Coordination between device actuation and inspiration is not necessary for a nebulizer, he said, “and a nebulizer is effective with regular tidal breathing; deep breaths are not required.”
As nebulizers have become more portable, they have become more popular with patients. Approximately 25% of patients with COPD use nebulized therapy to manage their disease, according to Dr Hanania.
In a survey of patients with COPD, the advantages of nebulizer therapy were considered to outweigh any potential disadvantages of nebulizer therapy.

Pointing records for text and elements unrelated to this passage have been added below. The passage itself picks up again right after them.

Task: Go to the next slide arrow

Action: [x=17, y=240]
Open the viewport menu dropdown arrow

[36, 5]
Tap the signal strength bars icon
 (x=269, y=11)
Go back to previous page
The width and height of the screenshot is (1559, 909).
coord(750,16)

The advantages cited were: • An increased feeling of well-being • Better symptom control • Increased confidence • Greater independence.

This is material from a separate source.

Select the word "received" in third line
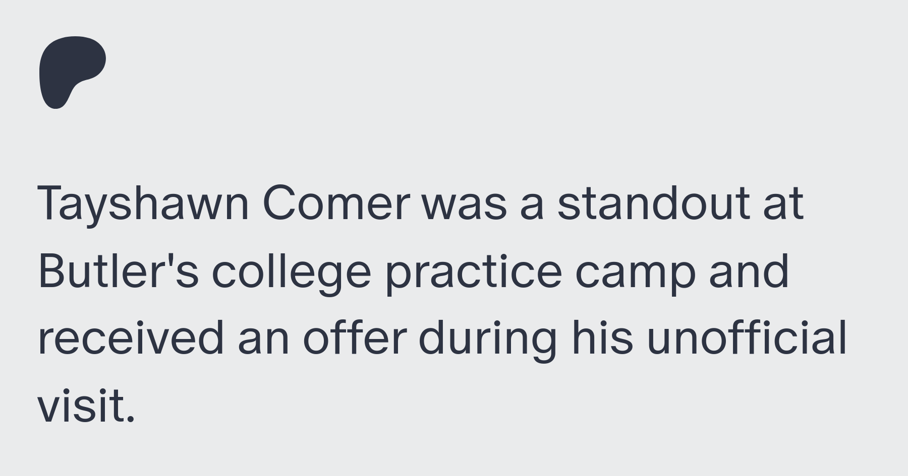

The GOLD (Global Initiative for Chronic Obstructive Lung Disease) guidelines recommend intermittent short-acting beta-agonist therapy for patients with mild COPD, stepping up to the addition of ≥1 long-acting betaagonists (LABAs) with moderate or worse disease. The addition of inhaled corticosteroids is recommended for severe or very severe disease.
The 2 LABAs currently available in the nebulized format are arformoterol tartrate (Brovana) and formoterol fumarate (Symbicort).
Formoterol is a racemic mixture of the (R,R)- and (S,S)-isomers. Arformoterol contains only the (R,R)-isomer and is 1000 times more potent at receptor sites than formoterol, Dr Hanania said.
Arformoterol is approved for the treatment of COPD, to be dosed every 12 hours. In 12-week comparisons with placebo in patients with COPD, the improvement in forced expiratory volume in 1 second (FEV1) from baseline was significantly greater with arformoterol (15 μg) compared with placebo at the end of the 12-hour dosing interval. The mean FEV1 improvement from baseline was also superior with arformoterol versus placebo over the 12-hour dosing interval.
Shortness of breath was also reduced with arformoterol, as measured by the transitional dyspnea index (TDI) score. The mean improvement in TDI was 2.0 units with arformoterol compared with 1.1 units for placebo, Dr Hanania said.
Use of arformoterol was also associated with a reduction in the use of short-acting bronchodilators, he said. Daily rescue albuterol was reduced by 37% from baseline in arformoteroltreated patients compared with a 2% reduction in placebo recipients, and daily use of supplemental ipratropium was also reduced by 37% with arformoterol and by 9% with placebo. The percentage of patients reporting ad verse events was similar between arformoterol and placebo.